* AIM OF THE TASK
Copy the lines below word for word, starting with the first one and continuing through the line with "at that location.". Leave the pictures out of your copy.

---- SUPPLIED DATA

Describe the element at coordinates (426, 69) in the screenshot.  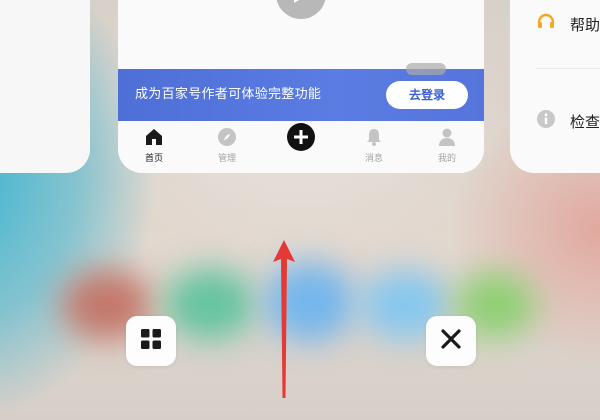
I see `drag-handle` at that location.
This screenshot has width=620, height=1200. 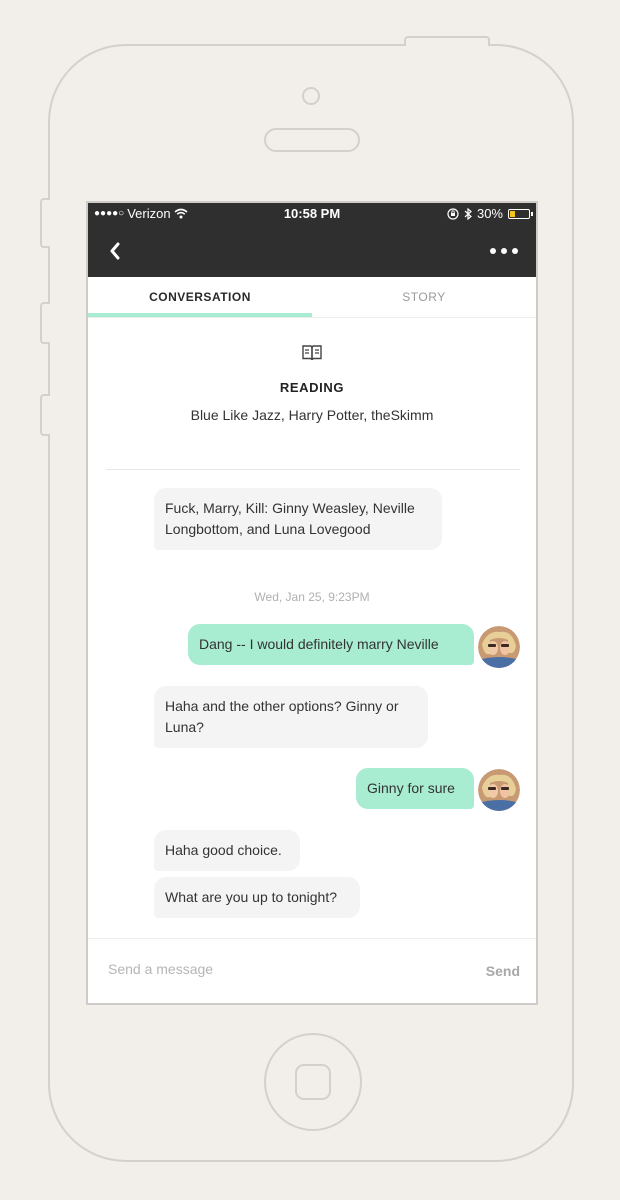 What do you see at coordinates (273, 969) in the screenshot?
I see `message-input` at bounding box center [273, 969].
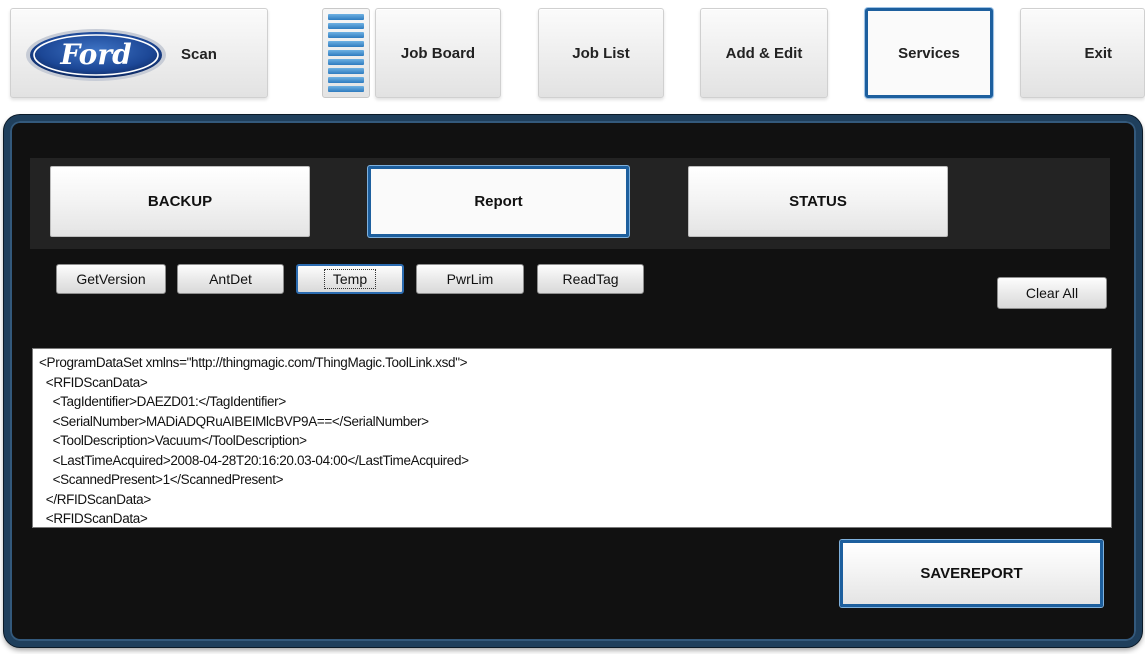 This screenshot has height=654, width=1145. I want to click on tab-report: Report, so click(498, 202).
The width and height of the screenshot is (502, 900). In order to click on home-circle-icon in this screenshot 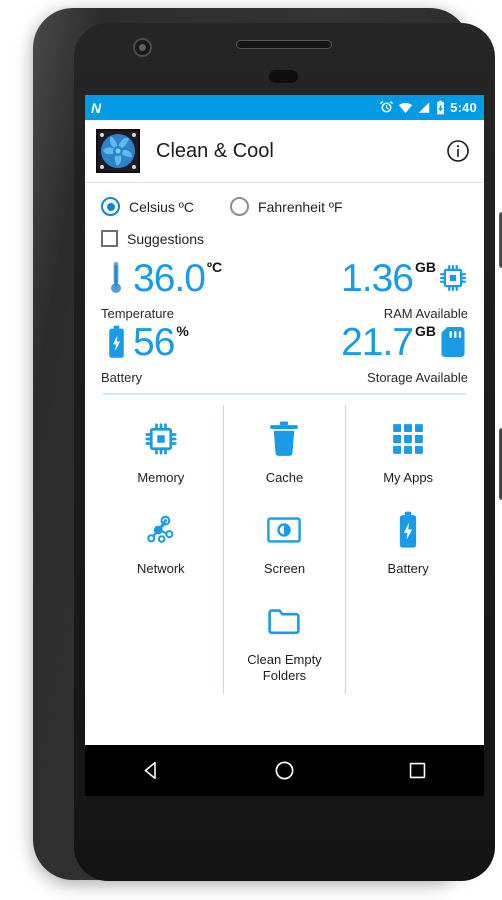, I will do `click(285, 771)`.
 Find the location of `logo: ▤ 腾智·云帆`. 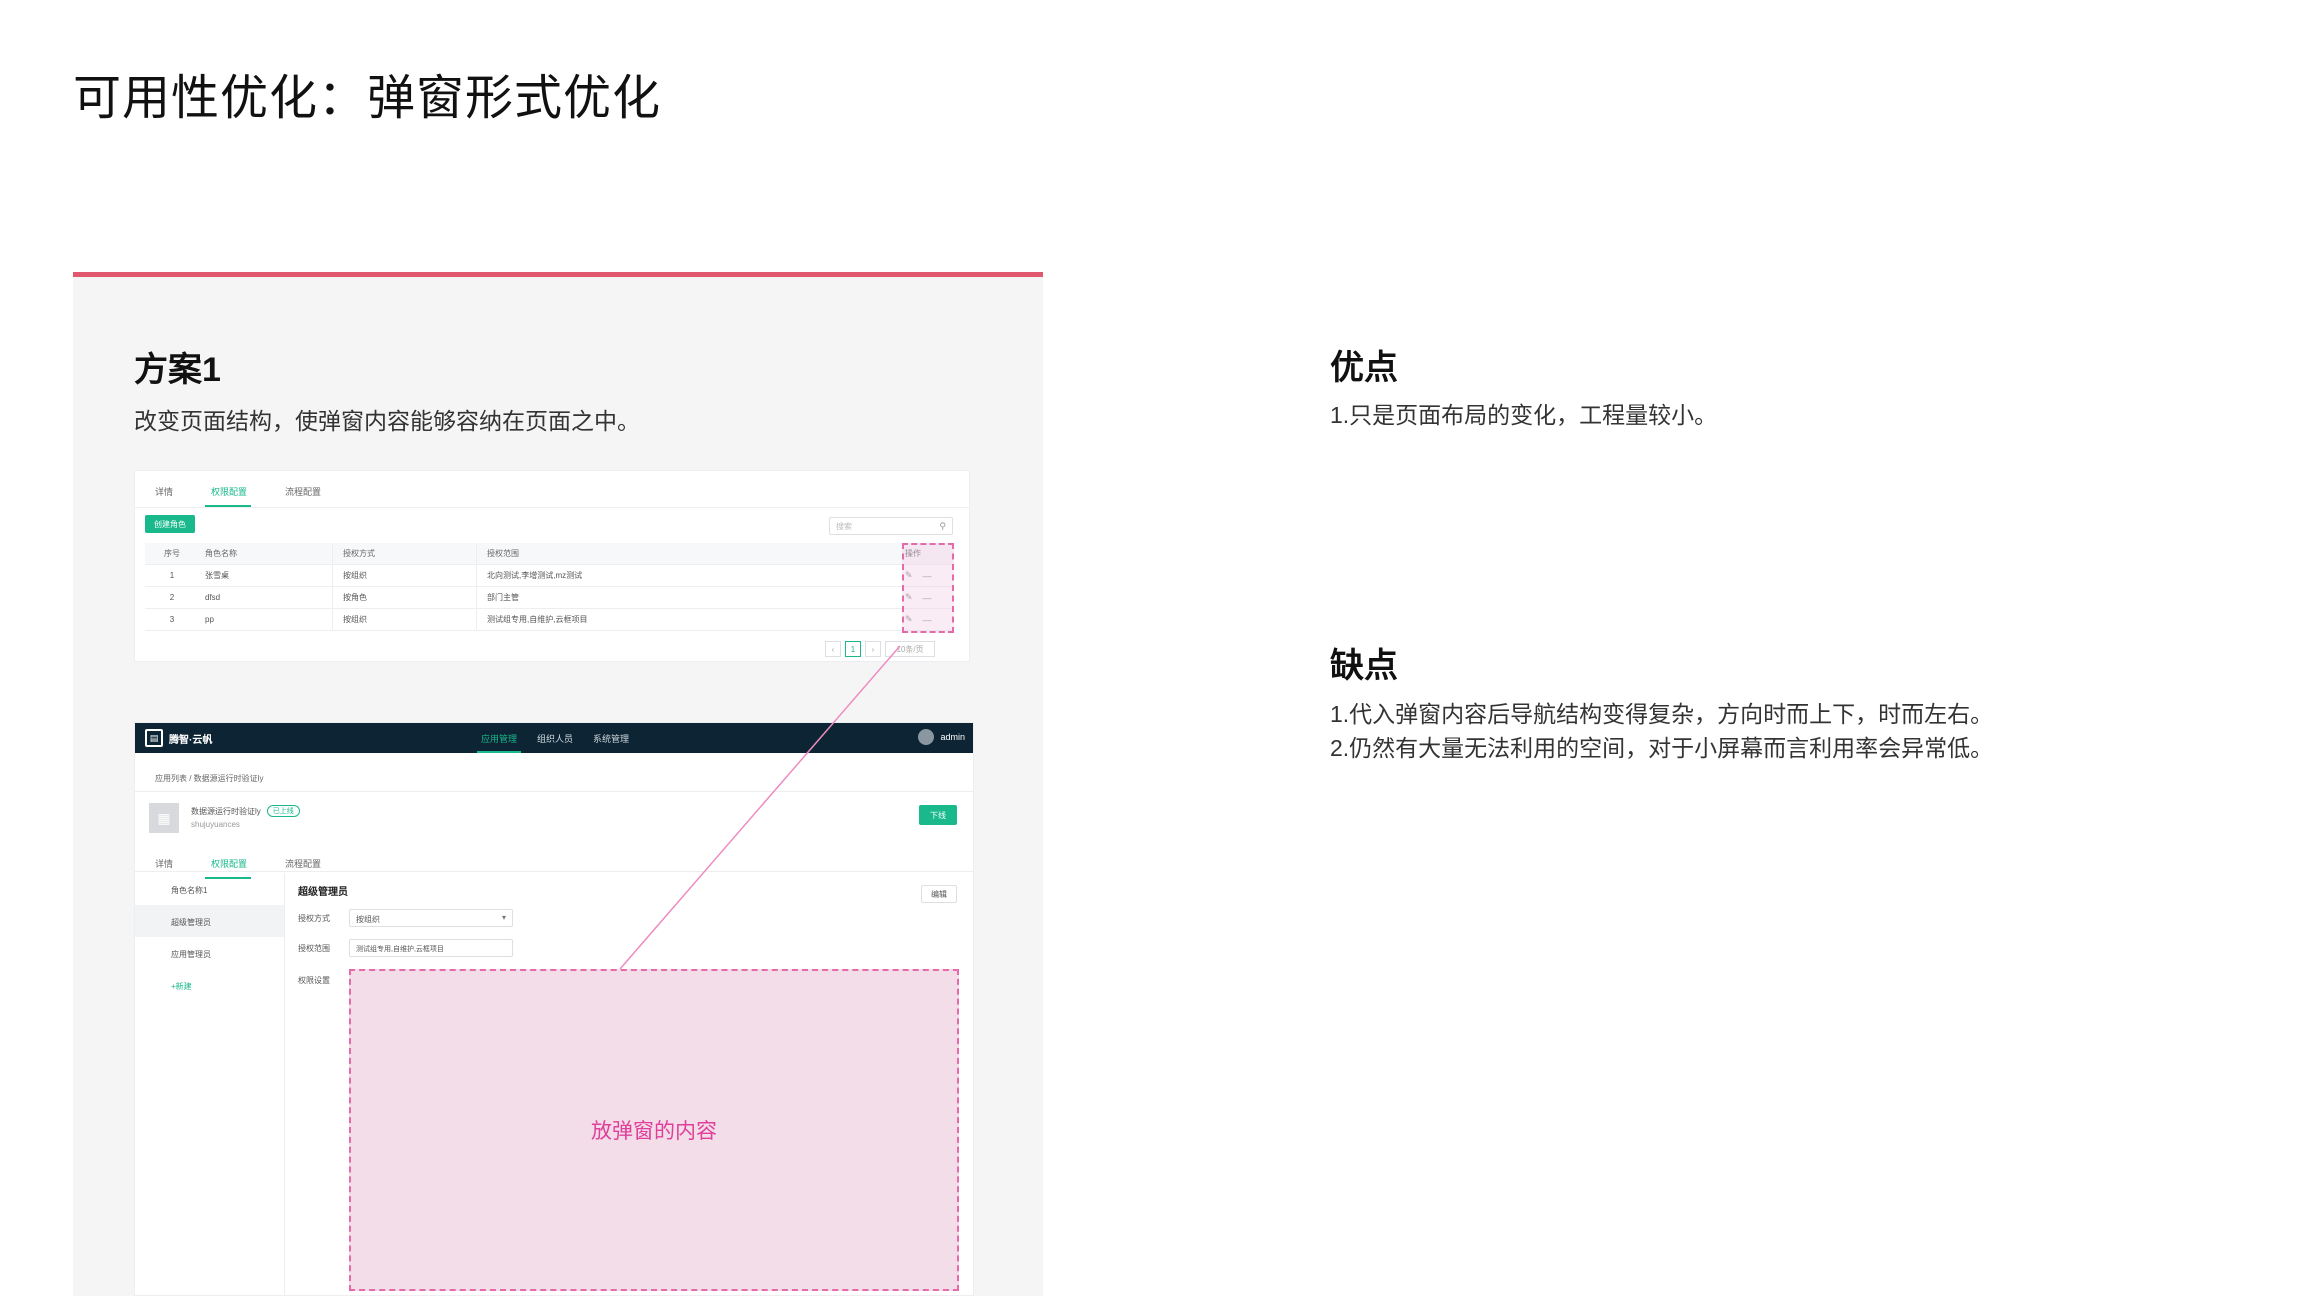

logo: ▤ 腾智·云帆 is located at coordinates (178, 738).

--------

* FINAL ANSWER
Describe the element at coordinates (426, 69) in the screenshot.  
I see `drag-handle` at that location.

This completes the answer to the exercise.